British Thoroughbred racehorse

Gladiator (1833 - 1857) was a British Thoroughbred racehorse and sire. He was not successful as a racehorse, but was successful as a sire, particularly in France. His export from Great Britain to France helped sustain the Herod sire line there, as it declined in Great Britain.

==Background==
Gladiator was a bred by George Walker and foaled in 1833. He was out of a mare owned by Walker named Pauline, and was sired by the stallion Partisan. Gladiator was then sold to his trainer jockey team, John and William Scott when he was a year old, and was then resold to Thomas Edgerton. In 1846, he was purchased by the French government.

==Racing career==
In his only start, he finished second place in a field of nineteen horses in the 1836 Epson Derby. As he was preparing for his next start in the St Leger Stakes, he came up lame, and was retired to stud.

==Stud career==
- England
Gladiator was moderately successful as a sire in England. Notable progeny include:

- Prizefighter (b. 1840): winner of the 1843 Great Yorkshire Stakes
- Joan of Arc (b. 1841): dead heat win in the 1843 Bretby Stakes
- Miss Sarah: winner of the 1845 Great Yorkshire Stakes and 1845 Park Hill Stakes
- Sweetmeat (b. 1842): winner of the 1844 Stanley Stakes, and Somersetshire Stakes, 1845 Queen's Vase and Doncaster Cup
- Queen Mary (b. 1843): one of the most influential broodmares of the 19th Century
- Dacia (b. 1845): winner of the 1848 Cambridgeshire Handicap Stakes

- France
Gladiator was one of the most influential sires of the nineteenth century in France.

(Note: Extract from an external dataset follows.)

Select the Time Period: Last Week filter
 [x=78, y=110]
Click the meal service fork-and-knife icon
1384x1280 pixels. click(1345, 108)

Notable progeny include:
- Fitz Gladiator (b. 1850): winner of the 1853 Derby Continental de Gand, Grand St Leger de Moulins, and the Prix du Ministere; influential sire
- Celebrity (b. 1851): winner of the 1854 Prix du Jockey Club
- Coustrainville (b. 1851): winner of the 1854 Grand St Leger de Moulins
- Honesty (b. 1851: winner of the 1854 French Oaks
- Mademoiselle de Chantilly (b. 1854): winner of the 1856 Prix de l'Empereur, 1857 French Oaks, 1858 Suburban Handicap at Epson
- Miss Gladiator (b. 1854): dam of 1865 English Triple Crown winner Gladiateur
- Ventre St Gris (b. 1855): winner of the Prix du Jockey Club
- Union Jack (b. 1856): winner of the 1858 Prix de la Forêt and 1859 Prix Lupin
- Capucine (b. 1857): winner of the 1860 Grosser Preis Von Baden
- Surprise (b. 1857): winner of the 1860 French Oaks
- Brocoli (b. 1858): winner of the 1861 Poule d'Essai des Poulins

==Sire line tree==

- Gladiator
  - Maccabeus
  - Napier
  - Prizefighter
  - Sweetmeat
    - Muscovado
      - Lantern
    - Comquot
    - Plumb Pudding
      - Grand National
    - Parmasan
      - Favonius
        - Favo
        - Sir Bevys
        - Eusebe
      - Cremorne
        - Thurio
        - Voluptuary
        - St George
      - Stracchino
    - Spicebox
    - Sweetsauce
    - Carnival
    - Macaroni
      - MacGregor
        - Craig Royston
        - Scot Free
      - Macaroon
        - MacDuff
    - Saccharometer
      - Shifnal
    - Lozenge
  - Fitz Gladiator
    - Compiegne
      - Mortemer
        - Chamant
        - Pagnotte
        - St Christophe
        - Verneuil
        - Apremont
        - Royaumont
        - Regain
        - Cholula
        - Exile
        - Cyclops
        - Savanac
        - Winfred
        - Montegue
        - Monticello
        - Pagan
        - Sleipner
        - St Hubert
        - Nick
    - Orphelin
      - Revigny
    - Gontran
    - Vertugadin
      - Saxifrage
        - Monarque
        - Tenebreuse
    - Nicolet
    - Maubourget
  - Coustrainville
  - Brocoli
  - Ventre St Gris
    - Peut Etre
      - Poulet
    - Ventriloque
  - Union Jack

==Pedigree==

 Gladiator is inbred 4S x 4S to the stallion Highflyer, meaning that he appears fourth generation twice on the sire side of his pedigree.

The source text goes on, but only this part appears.